Thirteen Years Too Late, Google’s Acquisition of DoubleClick Is Being Scrutinized nytimes.com

Steve Lohr, New York Times:

Google’s ad business is now a focus of wide-ranging investigations by the Justice Department and state attorneys general. The scrutiny includes whether the company choked off competitors, or shortchanged advertisers and publishers, and how it assembled its ad empire, including DoubleClick, an ad technology company and marketplace.

[…]

While DoubleClick was its largest deal by far, Google built up its ad technology business with a string of acquisitions. It bought start-ups that made software for publishers, advertisers and mobile ads, including AdMob in 2009, Invite Media in 2010 and AdMeld in 2011.

Those building blocks and its in-house innovations have given Google a strong presence in every step of buying and selling online ads.
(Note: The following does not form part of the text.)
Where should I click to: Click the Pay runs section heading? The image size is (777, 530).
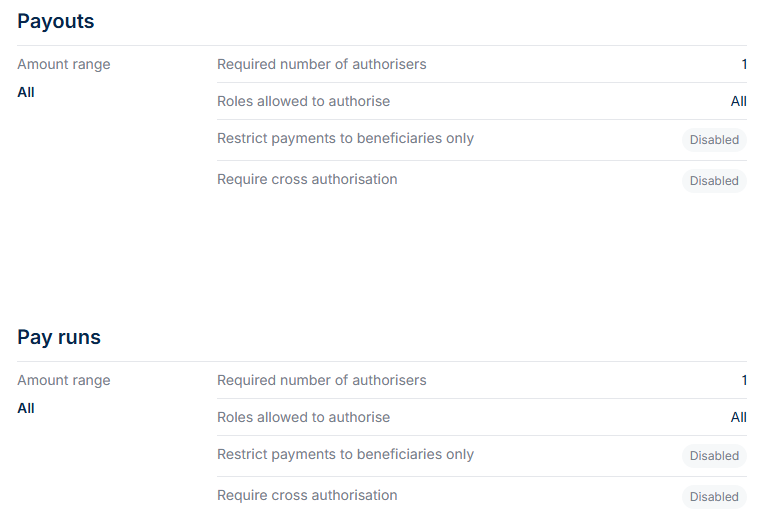pos(59,337)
“Google has put it all together,” said Jeffrey Rayport, an online marketing expert at the Harvard Business School. “Google is the market under one roof.”
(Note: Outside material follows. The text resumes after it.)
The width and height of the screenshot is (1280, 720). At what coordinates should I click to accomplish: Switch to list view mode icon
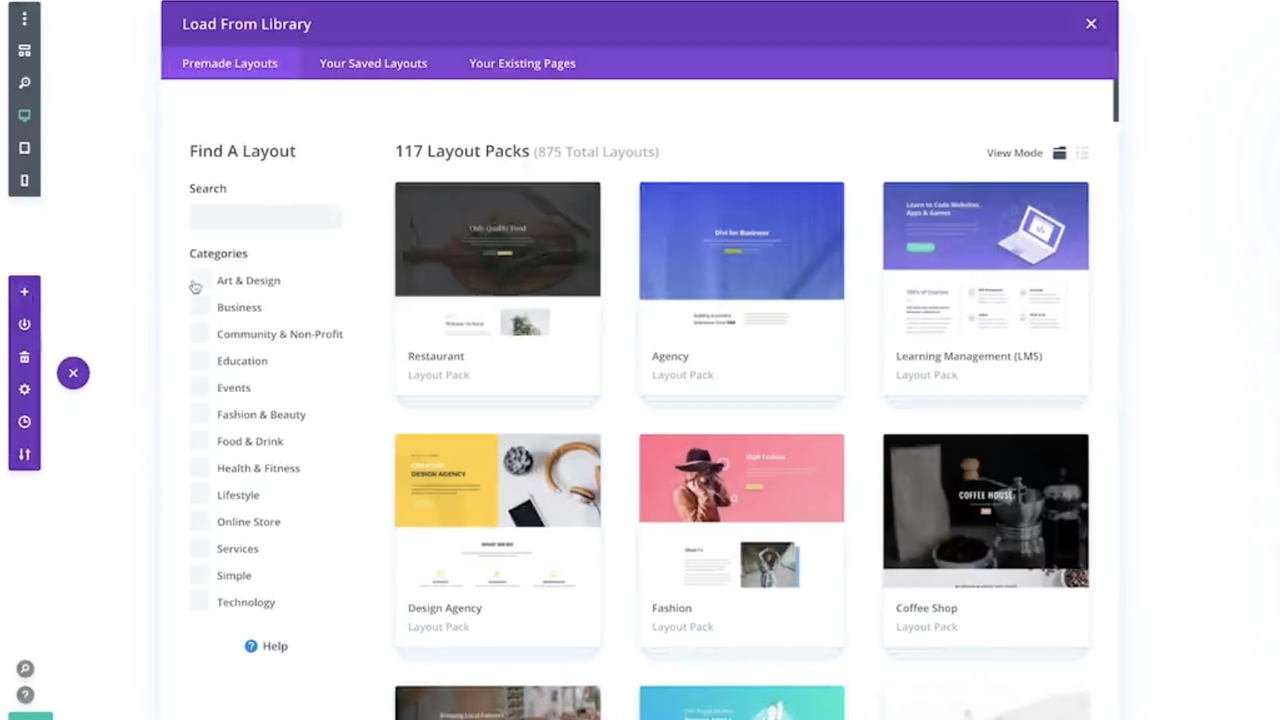1082,153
Google may have been a lot smaller in 2007, when it bought DoubleClick, but the anticompetitive likelihood of this acquisition was obvious. From a contemporary paper by the American Antitrust Institute (PDF):

DoubleClick’s advertising exchange is a recent innovation and its current market share is probably negligible. However, given its leading position in providing ad-serving services to advertisers and publishers, it is arguably poised to capture significant market share in the near future. Under the Department of Justice/Federal Trade Commission Horizontal Merger Guidelines, it is critical that the agencies look at likely future market shares, not merely current shares, particularly given that the transaction appears premised on DoubleClick’s future market potential. DoubleClick’s anticipated growth, if it comes partially at the expense of AdSense, would reduce the current level of concentration in the market. In contrast, the combination with Google would increase concentration compared to what it otherwise would be. The result may be higher intermediation costs for publishers.

Market consolidation was not the only concern people had about the DoubleClick acquisition. Stefanie Olsen in a 2007 CNet article:

How will the search-advertising powerhouse treat the massive amounts of data it already stores on people’s search histories, once it also has at its disposal a storehouse of data on people’s surfing habits from DoubleClick, the No. 1 digital ad-serving company?
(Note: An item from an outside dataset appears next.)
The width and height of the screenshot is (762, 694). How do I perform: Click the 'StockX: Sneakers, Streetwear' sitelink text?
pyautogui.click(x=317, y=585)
Specifically, will Google combine the two data systems to map not only what someone searches for, but also which sites they visit, videos they watch and ads they click across the Web in order to better target marketers’ promotions?

[…]

Google says such fears are unwarranted. (The deal is expected to close later this year.) When asked about such worries Tuesday [Eric Schmidt] replied that the company recognizes the importance of privacy and making people comfortable with its practices. He speculated that Google could create an opt-in system for consumers or maintain separate data storehouses.

How quaint.

Just three years later, Google began merging user data across products — excluding DoubleClick — and, six years after that, decided to stop pretending DoubleClick was a separate company and began merging everything into a single personally-identifiable web tracking behemoth. This is yet another instance of a company making promises it has no intention of keeping as it pushes for an acquisition that, in a pre-Chicago School era, would have been illegal.